How to Translate a WordPress Theme or Plugin

WordPress has a built-in localisation system based on GNU gettext. The workflow: wrap translatable strings in __() or _e(), generate a .pot template file, create language-specific .po files, compile them to binary .mo files, and load them in your theme or plugin.

Problem: How do you make a WordPress theme or plugin fully translatable so that all user-facing strings can be converted into other languages without modifying the source code?

Solution: Wrap all strings in __(), _e(), or esc_html__() with your text domain, generate a .pot template with WP-CLI (wp i18n make-pot), load the domain in after_setup_theme or plugins_loaded, and provide translated .po/.mo files for each language.

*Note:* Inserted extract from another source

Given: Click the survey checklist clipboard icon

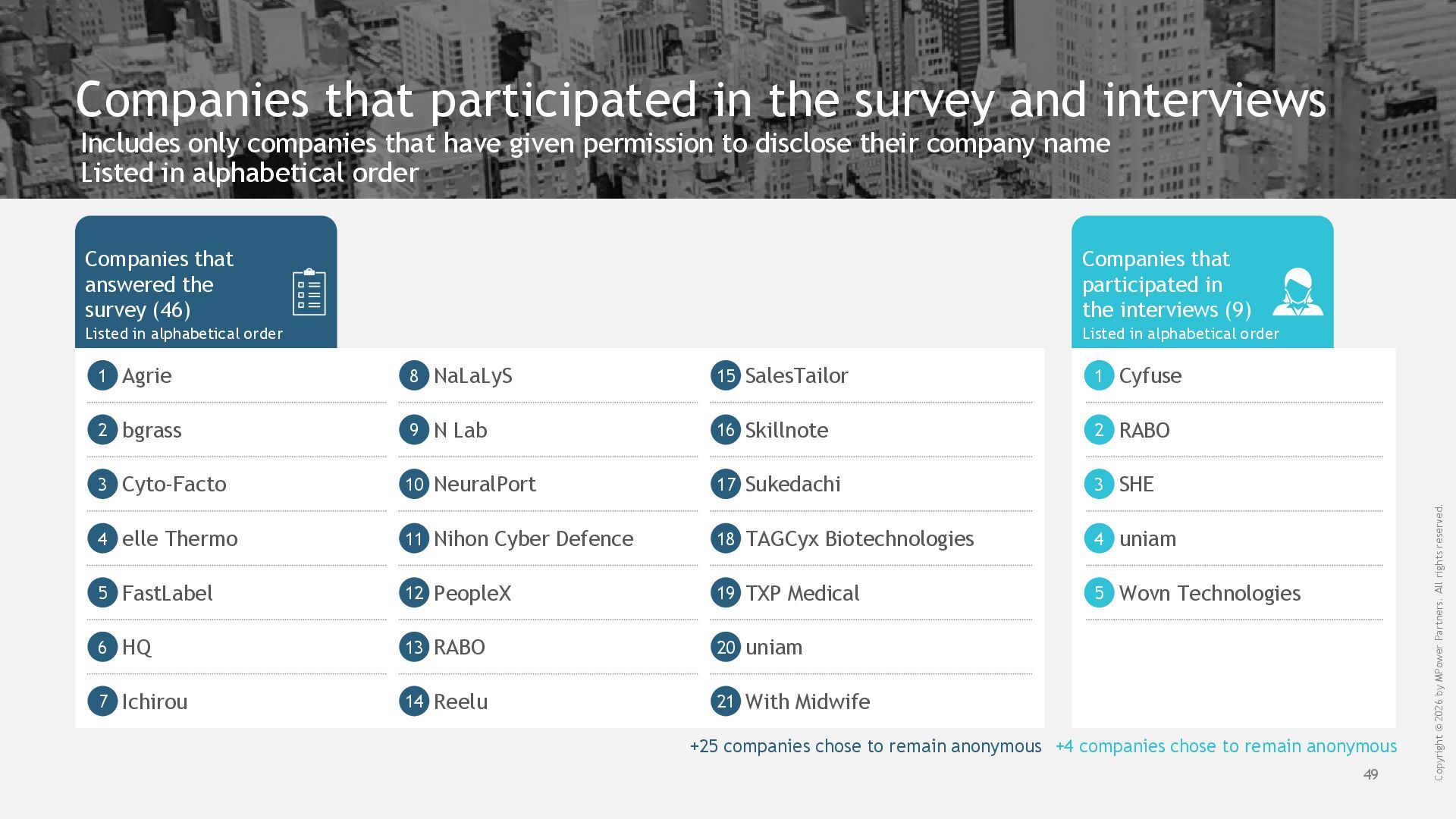Looking at the screenshot, I should (x=309, y=292).
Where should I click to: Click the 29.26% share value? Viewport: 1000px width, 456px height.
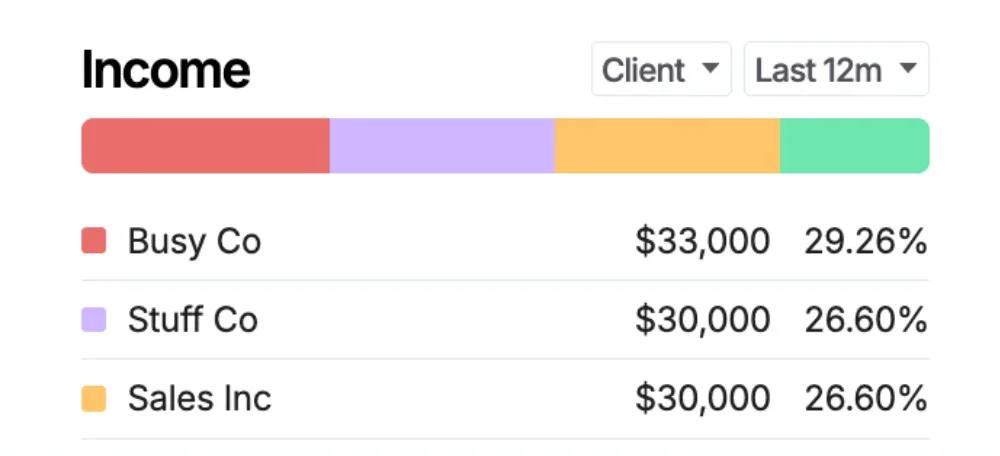pos(865,242)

Step 1 — wrap strings in translation functions:

// __() returns the translated string
$label = __( 'Read more', 'my-theme' );

// _e() echoes the translated string
_e( 'Posted on', 'my-theme' );

// esc_html__() returns a translated and HTML-escaped string
echo esc_html__( 'Submit', 'my-theme' );

// Load the theme's text domain
add_action( 'after_setup_theme', function() {
    load_theme_textdomain( 'my-theme', get_template_directory() . '/languages' );
} );

Step 2 — generate the .pot template file using WP-CLI:

wp i18n make-pot . languages/my-theme.pot --domain=my-theme

Step 3 — create and compile a translation. Open the .pot file in Poedit, translate the strings, and save — Poedit creates both the .po and .mo files automatically. Place them in the languages/ folder:

languages/
├── my-theme.pot          # template (commit to Git)
├── my-theme-zh_CN.po     # Chinese source (commit to Git)
├── my-theme-zh_CN.mo     # compiled binary (can be gitignored)
└── my-theme-ja.po

For a non-standard locale (e.g. per-URL language switching), load the text domain with a specific locale via the locale filter:

add_filter( 'locale', function( $locale ) {
    if ( ! is_admin() && strpos( $_SERVER['REQUEST_URI'], '/zh-hans' ) !== false ) {
        return 'zh_CN';
    }
    return $locale;
} );

NOTE: The .mo (machine object) file is the binary that PHP reads at runtime. The .po (portable object) file is the human-editable source. Always keep both in sync — commit the .po to version control and regenerate the .mo from it. Tools like Loco Translate let editors update translations from the WordPress admin without touching the command line.